Os desafios da mobilidade urbana no Brasil
Enviada em 15/08/2018
Há luz no fim da urbanização
O Iluminismo, movimento intelectual revolucionário do século XVIII, previa um futuro baseado em êxitos devido aos avanços e transformações humanas. Entretanto, atualmente, frente aos desafios encontrados pela mobilidade urbana no Brasil, tornam-se incertas as premissas propostas no século das luzes. Urge, portanto, a necessidade da intervenção de agentes sociais na causa.
Em primeiro plano, é redundante ressaltar que as defasagens que acarretam na má infraestrutura das metrópoles merecem ocupação de destaque sob o cenário vigente. Prova disso, são os rotineiros relatos pessoais ou impostos pela mídia aos quais descrevem o inchaço urbano e rodoviário encontrado nas metrópoles.
Outrossim, as consequências do caos urbano ultrapassam os problemas pessoais e resultam em aspectos coletivos, visto que o meio ambiente é um dos fatores que mais sofrem perante ao inchaço.
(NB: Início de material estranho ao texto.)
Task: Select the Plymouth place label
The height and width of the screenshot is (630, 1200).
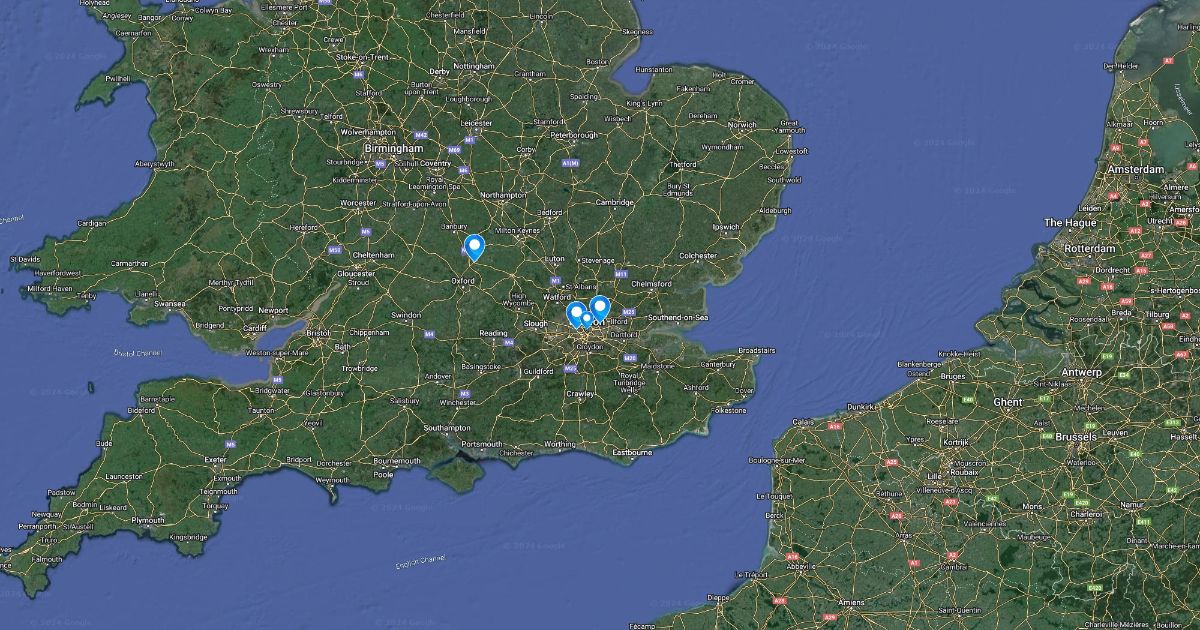Action: click(x=148, y=521)
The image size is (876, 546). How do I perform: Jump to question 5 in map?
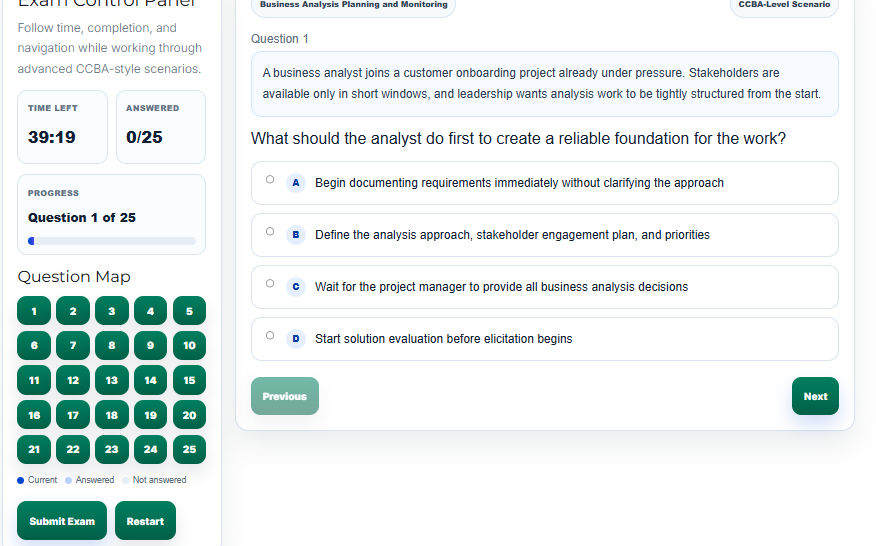[189, 311]
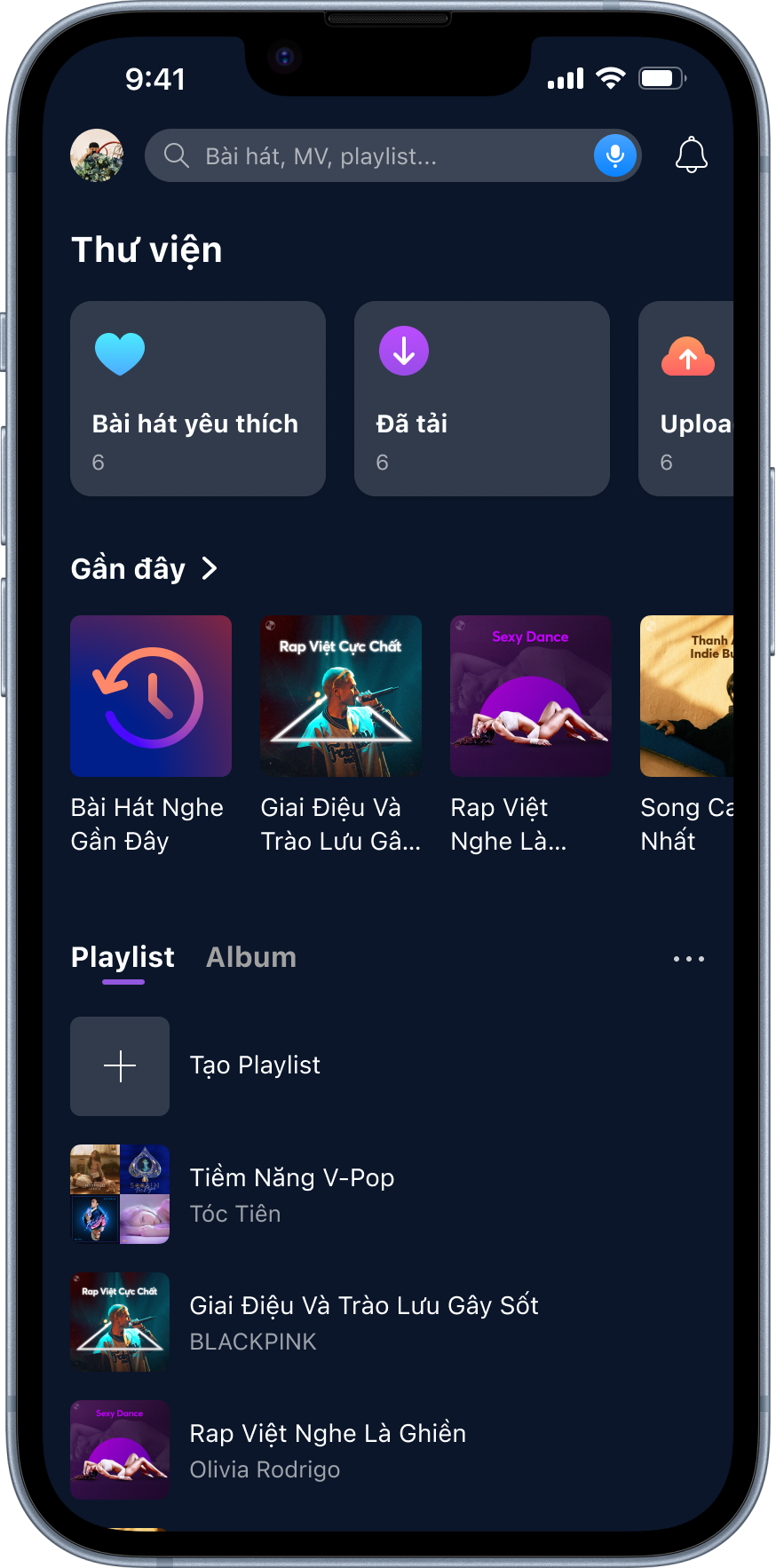
Task: Tap the search magnifier icon
Action: tap(177, 155)
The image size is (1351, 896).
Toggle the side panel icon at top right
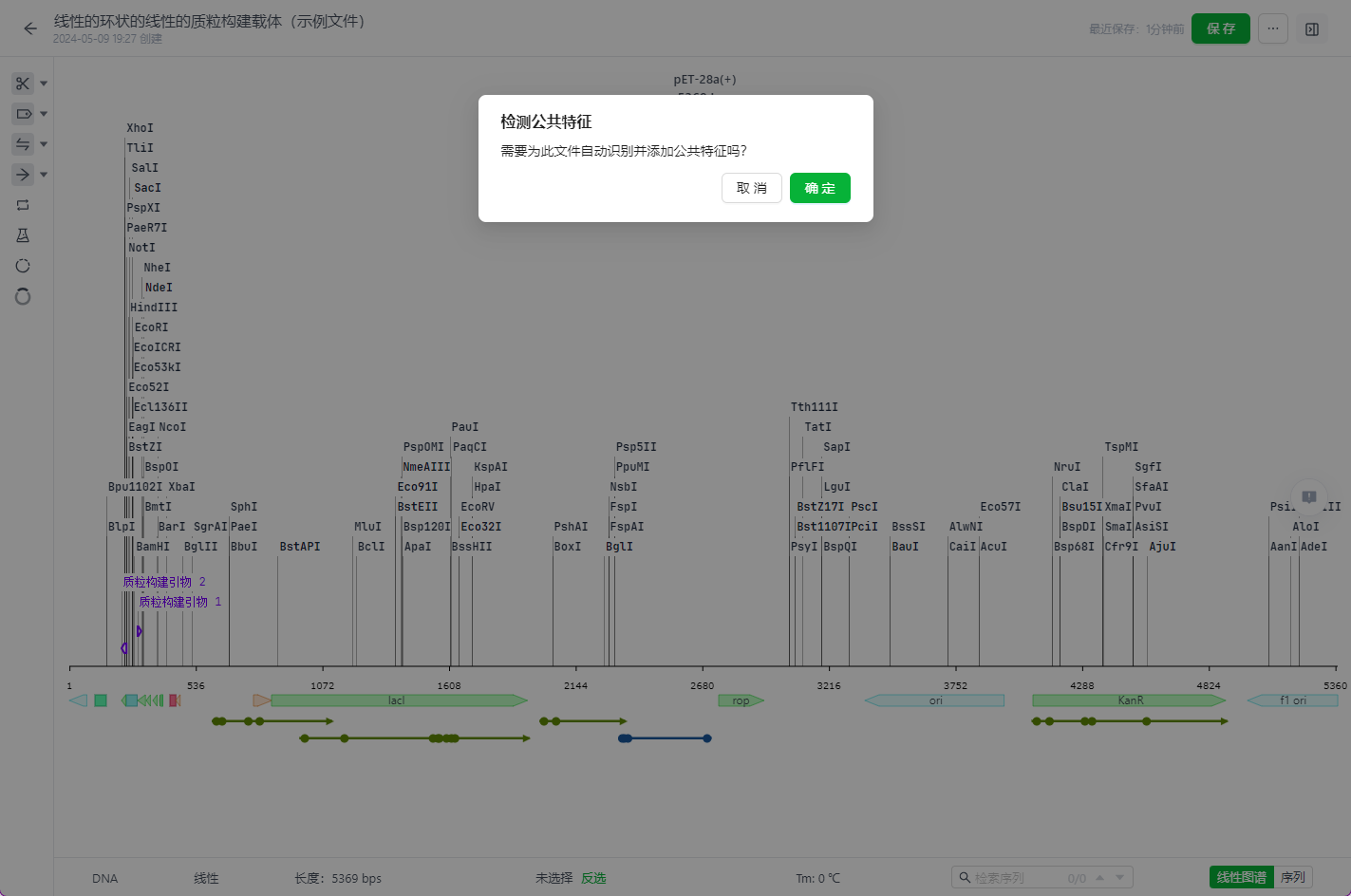click(1312, 29)
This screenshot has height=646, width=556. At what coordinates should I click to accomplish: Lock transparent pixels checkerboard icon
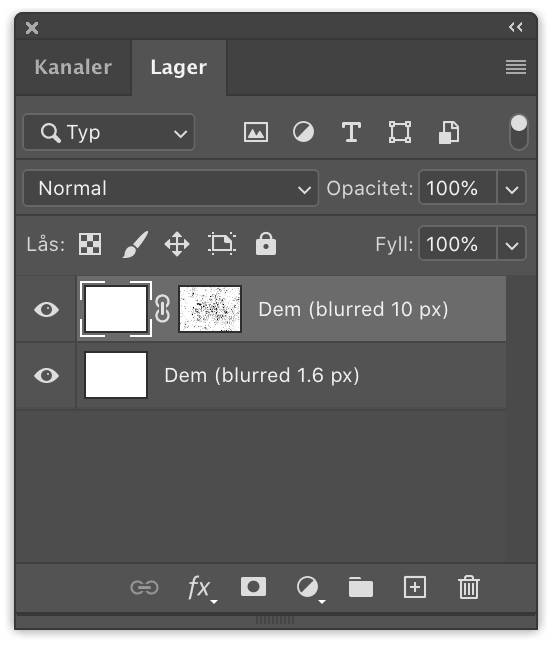tap(90, 244)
Por conseguinte, tais fatos supracitados podem ser explicados pela teoria da ‘‘Modernidade Líquida’’ do sociólogo polonês Zygmunt Bauman, ao qual expõe a deficiência de pensamento coletivo face aos planejamentos contemporâneos e os resultados consequentes.
Além disso, os enigmas também influenciam na saúde humana, haja vista que a superlotação das avenidas resulta na emissão de gases prejudiciais e implicam em doenças respiratórias. Ainda assim, a problemática tende a se intensificar, uma vez que a maior potência econômica do mundo e um dos maiores argumentos de autoridade, os Estados Unidos, retiraram-se de tratados que visam o desenvolvimento sustentável, como o Acordo de Paris. Mediante a isso, torna-se mais difícil a participação de cidadãos em medidas que atenuem a insuficiência de transporte, como o uso de bicicletas.
Em síntese, faz-se preciso a adoção de medidas que visam minimizar os impactos que impedem a mobilidade urbana em escala nacional. Assim, o Ministério do Transporte deve investir na flexibilização da malha de transportes através da construção de ciclofaixas. Ademais, cabe às grandes empresas a gradual desconcentração de seus centros industriais a fim de diminuir a longa locomoção de milhões de trabalhadores diariamente. Tais medidas seriam de extrema importância pois reduziriam a desordem nas cidades, influenciaria no beneficio a saúde e daria êxito a uma vertente iluminista.